Le molteplici umanità tra fede e arte contemporanea

 
Palazzolo Acreide, 10 agosto, è il giorno della festa di San Sebastiano. Alle 13 in punto quando il sole è allo zenit, esplode la gioia, si inneggia al santo urlando il suo nome e mentre il pesante fercolo di legno dorato che porta la statua del protettore, scende la ripida scalinata della chiesa barocca nella piazza principale, essa scompare per alcuni istanti sotto una pioggia di colori, di n’zareddi che esplodono dai mortai, disseminati per terra e sulla facciata della chiesa.
San Sebastiano attira su di se migliaia di sguardi e di preghiere, di suppliche e ringraziamenti, a lui si chiede di intervenire nell’umana quotidianità.
È lui che rappresenta l’anello di giunzione fra l’uomo e Dio.
10 agosto 2021, per il secondo anno consecutivo il Covid 19 e i suoi fantasmi capaci di suscitare paura fermano la festa e il suo popolo. Ma non fermano l’arte, che ne rielabora e restituisce i significati.

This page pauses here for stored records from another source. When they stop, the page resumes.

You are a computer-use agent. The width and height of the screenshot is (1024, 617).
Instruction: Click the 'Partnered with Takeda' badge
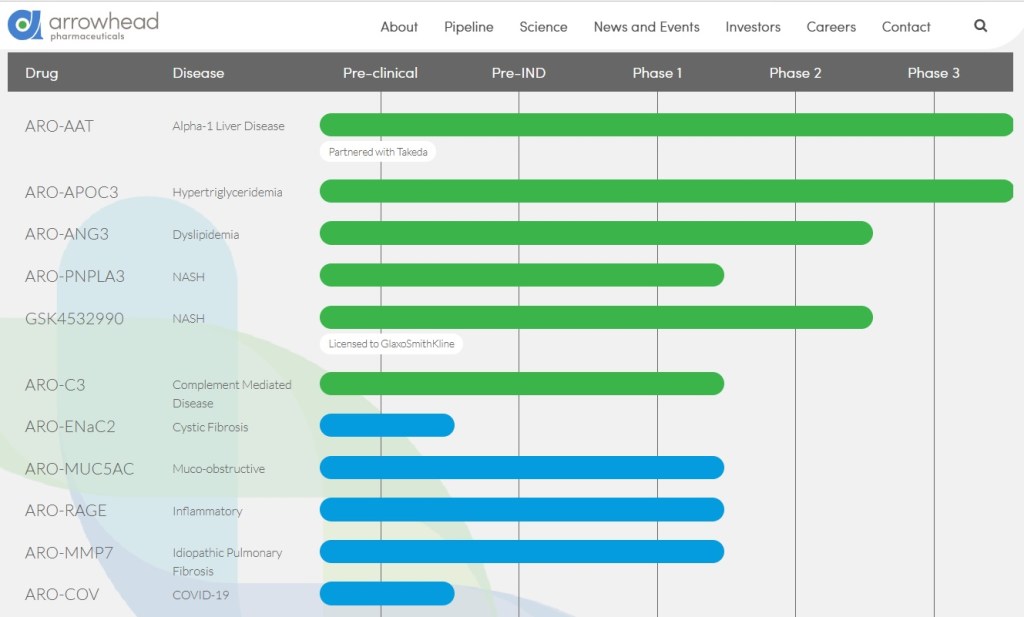coord(378,152)

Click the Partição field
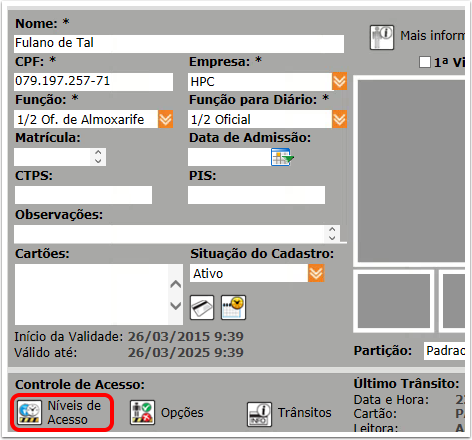pos(444,351)
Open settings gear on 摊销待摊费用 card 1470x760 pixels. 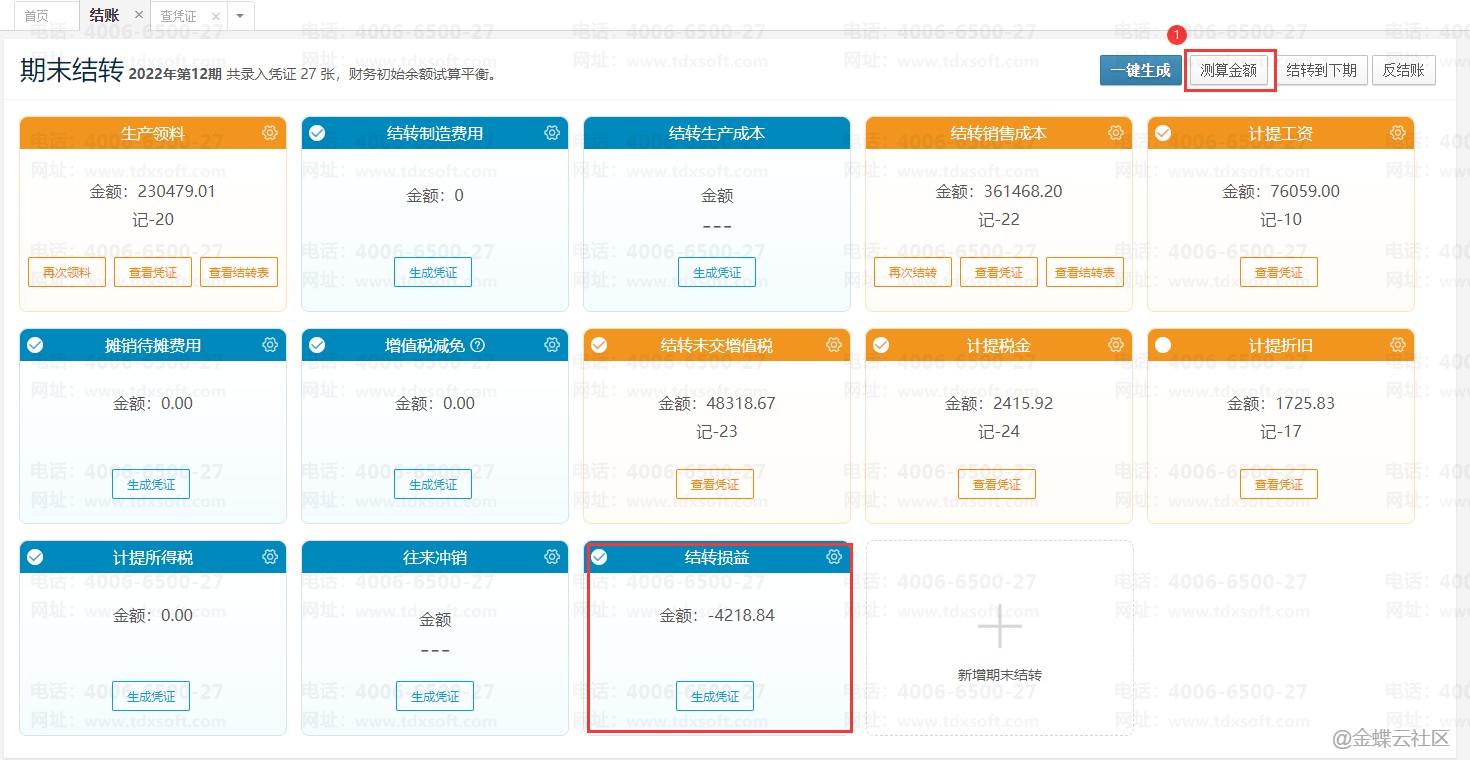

San Sebastiano Contemporary - Casa Bramante ha organizzato, nel periodo della festa, una mostra dal titolo “Sebastian’s” i cui protagonisti sono gli artisti Corrado Levi e Manuel Scrima in una personale doppia, come potremmo definirla, tutta dedicata a San Sebastiano e ai molteplici significati che possono essere estrapolati dalla sua figura se, per un momento, guardiamo al santo come “uomo”, usciamo dall’aspetto prettamente religioso della sua testimonianza ed entriamo in contatto con l’esperienza di Sebastiano, sofferta e offerta al visitatore come una costante di vita. E basta pensare al simbolo iconografico del santo, ovvero le frecce, che nell’antichità rappresentavano il flagello della peste, per riportarci a quella di oggi, il Covid.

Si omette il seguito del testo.